(YOUR GOAL)
Reproduce the stretch of material from the line containing "At what (x,y)" through the line containing "Looking at the", word for word and including both of those lines. Leave the picture out of your copy.

(DATA RECORDS)
----
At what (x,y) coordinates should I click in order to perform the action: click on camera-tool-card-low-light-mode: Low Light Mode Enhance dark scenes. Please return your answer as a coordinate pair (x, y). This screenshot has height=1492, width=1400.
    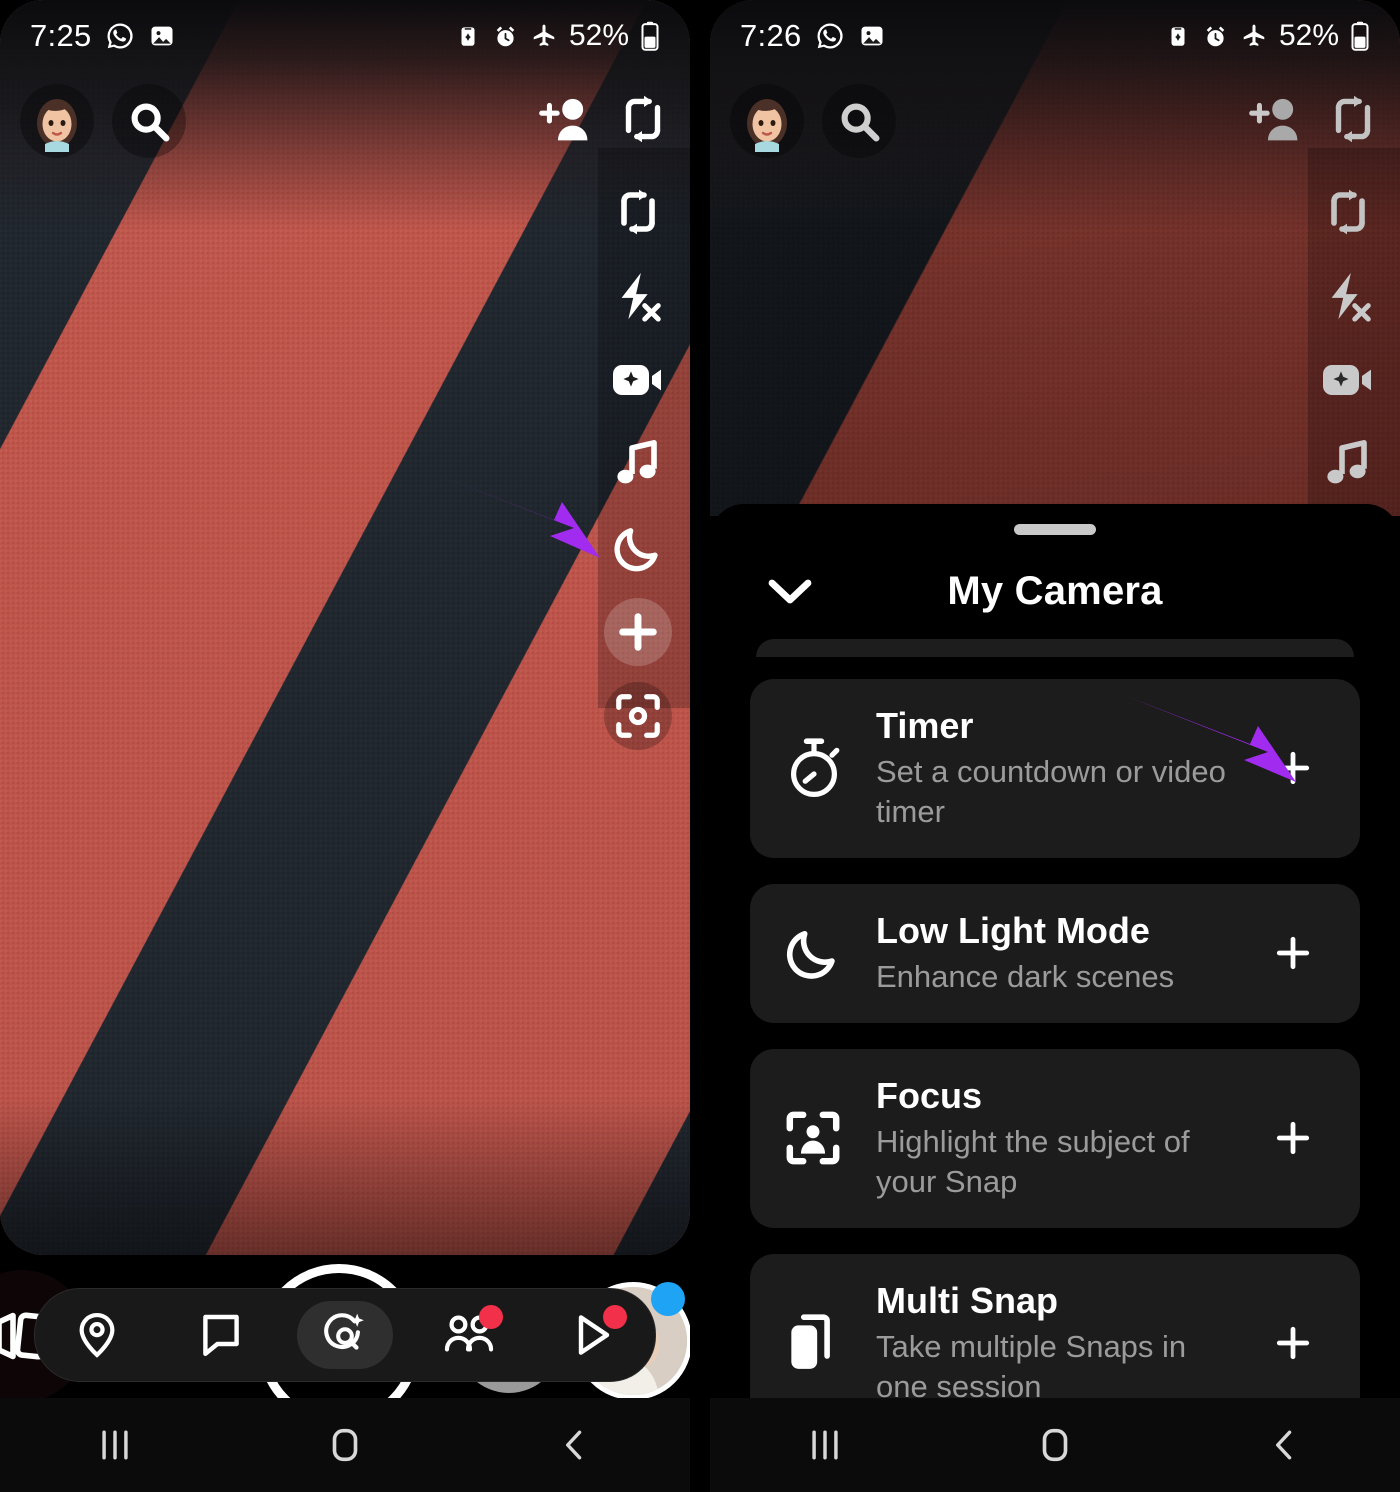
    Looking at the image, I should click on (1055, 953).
----
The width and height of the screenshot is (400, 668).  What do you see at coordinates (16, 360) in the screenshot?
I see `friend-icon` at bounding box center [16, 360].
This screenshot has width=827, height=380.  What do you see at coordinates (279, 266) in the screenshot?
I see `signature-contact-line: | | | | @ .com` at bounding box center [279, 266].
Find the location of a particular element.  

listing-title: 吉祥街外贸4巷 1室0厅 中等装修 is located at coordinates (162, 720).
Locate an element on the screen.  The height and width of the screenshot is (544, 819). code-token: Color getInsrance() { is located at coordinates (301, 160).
----
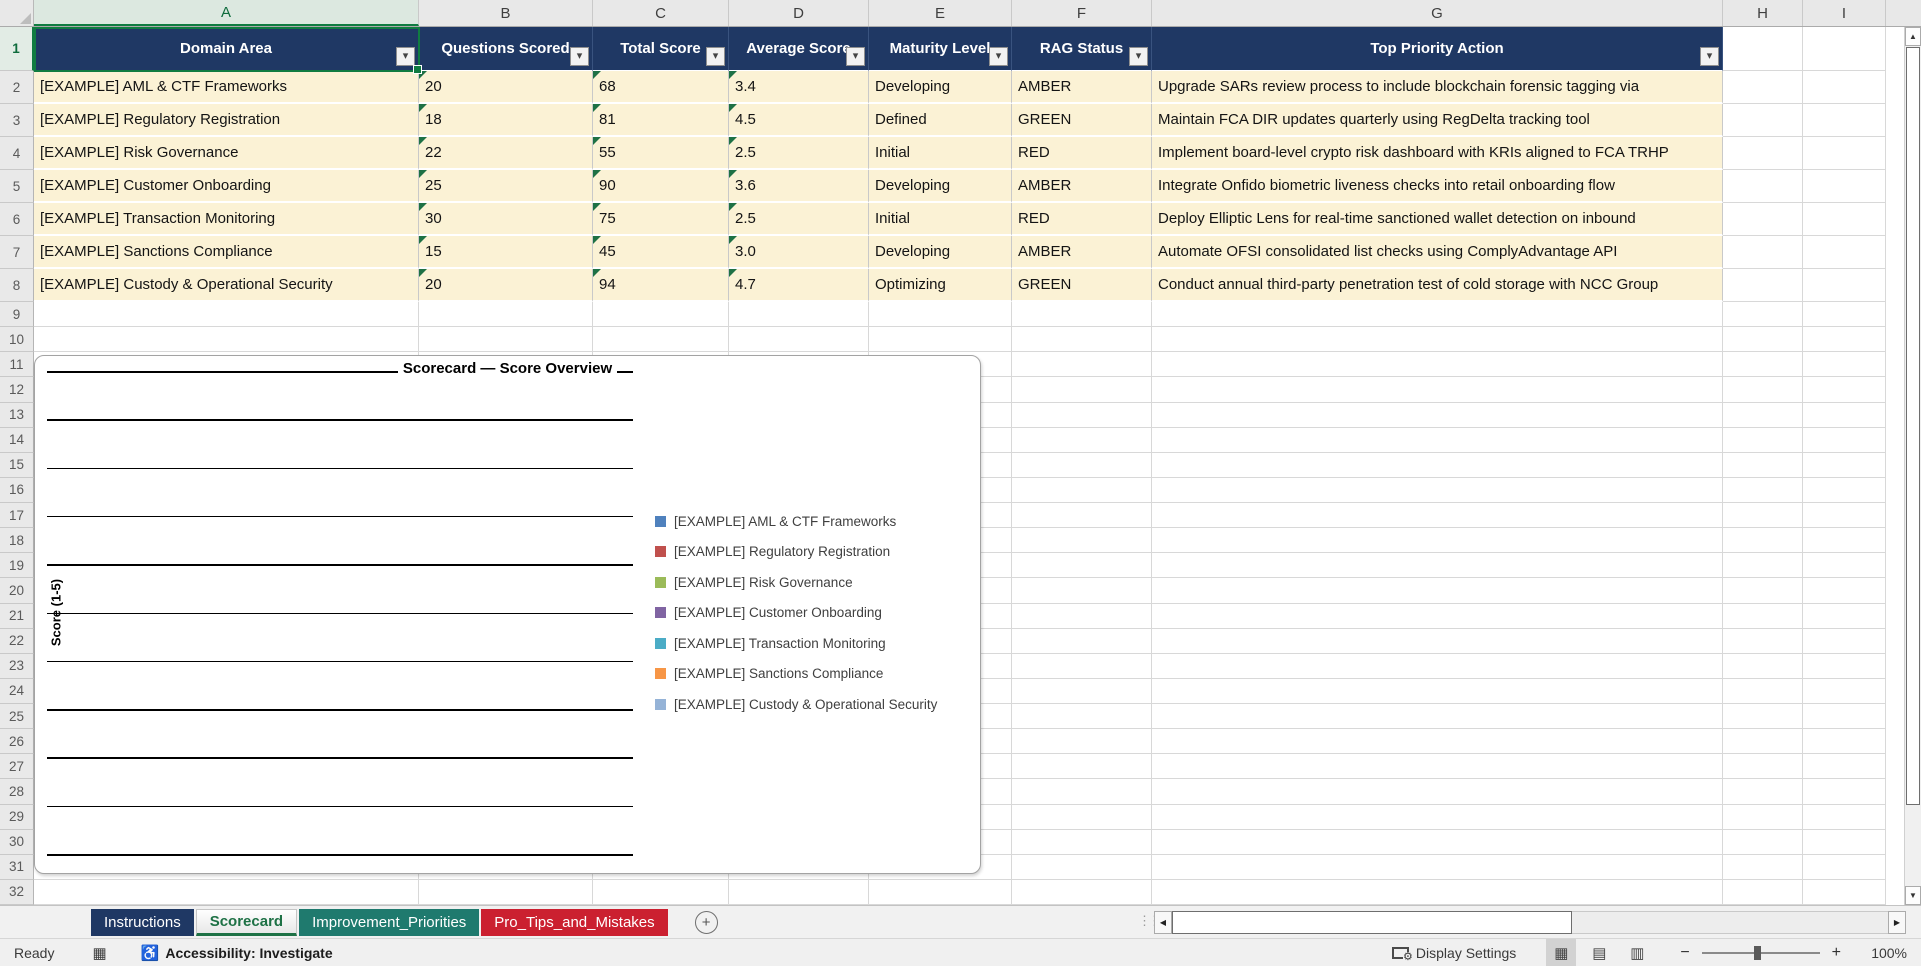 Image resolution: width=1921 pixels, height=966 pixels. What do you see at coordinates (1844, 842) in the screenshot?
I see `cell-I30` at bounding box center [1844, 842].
----
(TASK SOLUTION)
At what (x,y) coordinates should I click in order to perform the action: click on camera-tool-card-low-light-mode: Low Light Mode Enhance dark scenes. Please return your answer as a coordinate pair (x, y). This screenshot has height=1492, width=1400.
    Looking at the image, I should click on (1055, 953).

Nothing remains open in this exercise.